DAY FOURTEEN:
I
keep waiting for some mountain of gravestones to fall on me and bury
me in the valley of death, but it hasn’t happened yet. I’m not
terrified or paranoid about it, which may be folly on my part, but
I’ve been a poet all my life and so the habit persists of seeing
and being this way, buttressed by my almost hallucinogenic
fascination with the light as it flowers in astronomy and painting.
There is no way in the world I would ever discard my emotions, like
trying to cancel the weather of an ocean to save it from drowning as
far as I’m concerned, or to alleviate it’s fear of drowning in
itself. I entertain no boyish pretensions of cocksure, unambivalent
heroism about all this, but I do earnestly hope and am endeavouring
to walk this last green mile like a man, like a peasant king, like a
poet. You, see? Death hasn’t knocked the playfulness out of me yet?
Or I’m flirting coyly with it. There’s a transmorphic aspect
about its gender, nothing psychological, but in the way all the
abstractions about it metaphorize into a body of feeling-thought in
my mind, and in the way I perceive it, and look into its eyes. It’s
sometimes as remote as a terrifying father, but more delightfully and
more often, seems to manifest as an allurement I can relate to.
Unaccusing, unjudgmental, engaging. I think of Odysseus and Circe
more in this regard with a touch of mermaid just to keep my
attention. And no, I’m not tying myself to any mast this time, not
that I ever did much of that. I want to hear. Of course, you wonder,
and I do, if there’s some kind of subconscious death wish in all of
this I’m overlooking, and the last, cruel last laugh will be on me.
If it is, let it be, I’m still going to look. Habit of mine to
stare dragons into the eyes straight and see what’s there. Kiss
your dragons back into princesses Rilke says somewhere. Think it’s
got something to do with looking into a lifetime of telescopes.
Pointing them at the stars, my heart, my soul, my poetry, gardens
that came up in the night while I slept. Watching the mind walk its
own waters within me. Beautiful even when it’s horrible sometimes,
eerie or alone. I feel a bit like Chauncey the Gardener here, I like
to watch, and so I do, because for the life of me, I have not been
able to find any other mindstream within to sit beside. Nor am I
about to ask this great sea of unbounded awareness to pick out its
favourite waves and streams or direct me to those that are more
important than others to keep an eye on. Form through matter. Within.

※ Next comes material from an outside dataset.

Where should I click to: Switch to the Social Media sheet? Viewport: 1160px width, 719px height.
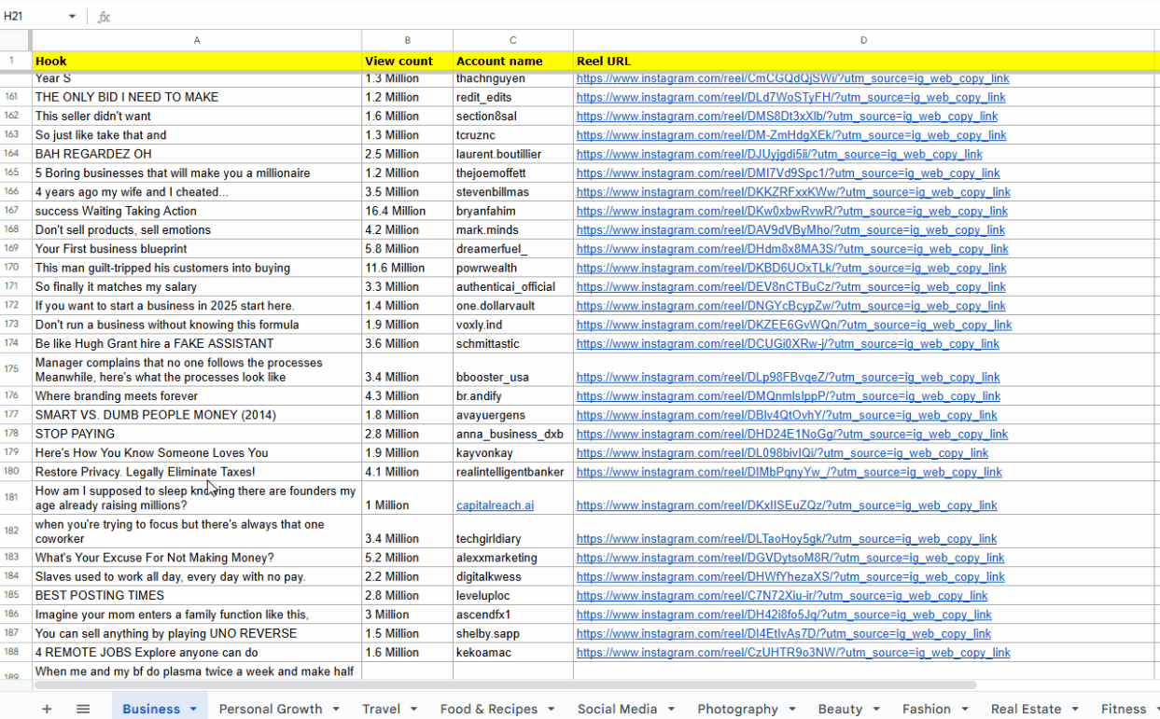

The way a seed manifests a flower. I don’t impose it, and I sense
we’re all shapeshifters anyway. Vertumnus, Morpheus, where the
river turns. I’ve been meeting my life at one bend in the river
after the other for lightyears now. Good place to write in while I’m
waiting, musing on the stars, as Dylan sings, watching the river
flow. Deepening my relationship with the moon. Peaceful there, though
not always, calm most of the time, though I’ve known it to roil as
well. Let it. I never ask for anything, so it’s somewhat of a
falsehood to me to ever feel disappointed. This experience is akin to
that, or perhaps more of the same. Few clouds passing across the
moon, but they’ll pass at their own pace, and I’m used to that.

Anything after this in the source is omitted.